A simple Python web scraper that extracts important information from a webpage and converts it to a PDF file.
- Takes a URL from the user
- Scrapes the webpage for title, paragraphs, and images
- Saves the data to a text file
- Converts the data to a PDF file
- Implements error handling with try-except-else blocks
- Includes file handling operations
- Creates unique PDF files with timestamps
- Handles long titles in PDFs by adjusting font size or breaking into multiple lines
- Python 3.6+
- Required packages:
- requests
- beautifulsoup4
- fpdf
- Clone this repository or download the files
- Install the required packages:
pip install requests beautifulsoup4 fpdf
Run the script:
python web_scraper.py
When prompted, enter the complete URL of the website you want to scrape (including http:// or https://).
The script will:
- Scrape the website
- Save the content to a unique text file (e.g.,
scraped_data_20240615_123045.txt) - Generate a unique PDF file (e.g.,
scraped_data_20240615_123045.pdf)
Each time you run the script, it will create new files rather than overwriting existing ones.
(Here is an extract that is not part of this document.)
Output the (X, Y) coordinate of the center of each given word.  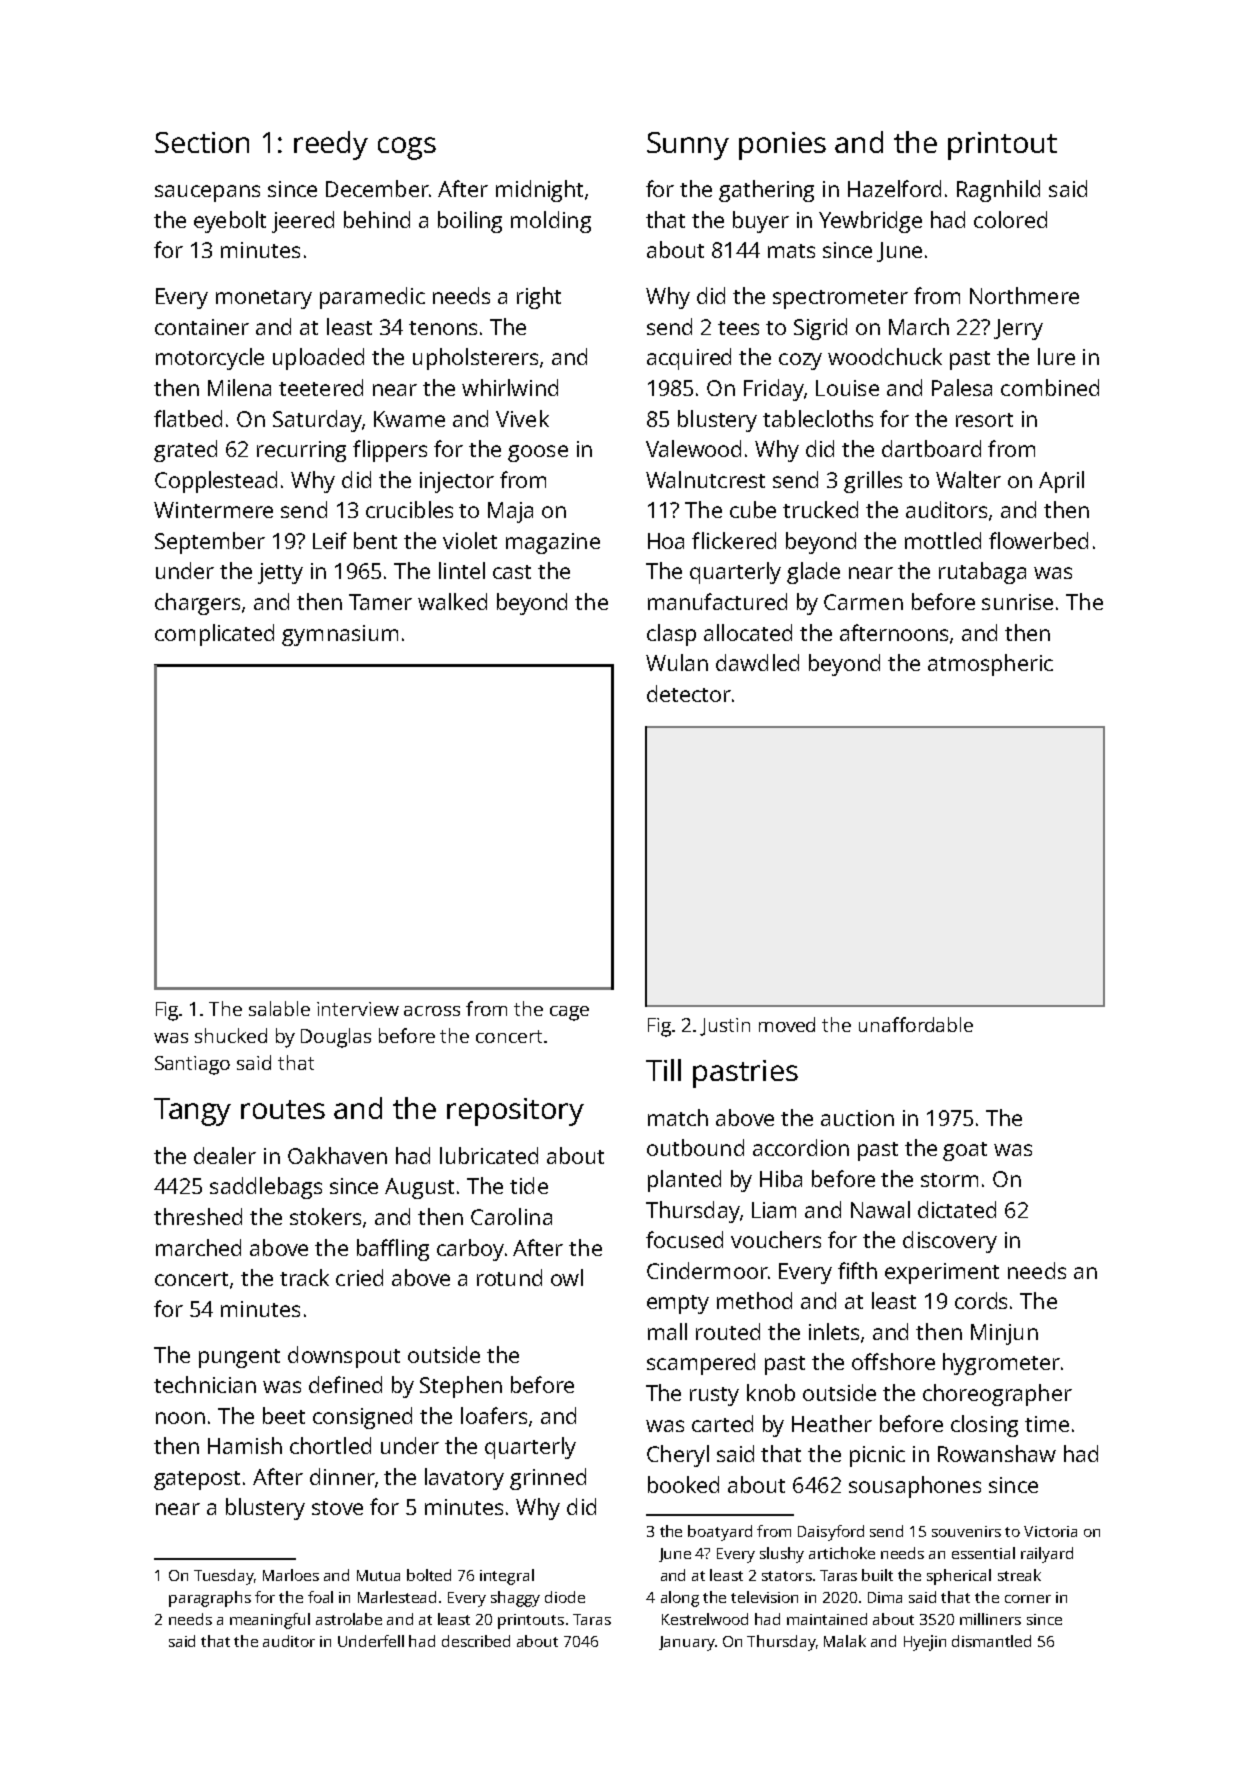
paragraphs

The script includes comprehensive error handling for:
- Network connection issues
- Invalid URLs
- File I/O operations
- PDF generation
The PDF generation has been improved to:
- Prevent titles from extending beyond the page width
- Adjust the font size for very long titles
- Break exceptionally long titles into multiple lines
This is a simple web scraper for educational purposes. Some websites may have measures to prevent scraping or might have complex structures that this basic scraper cannot handle effectively.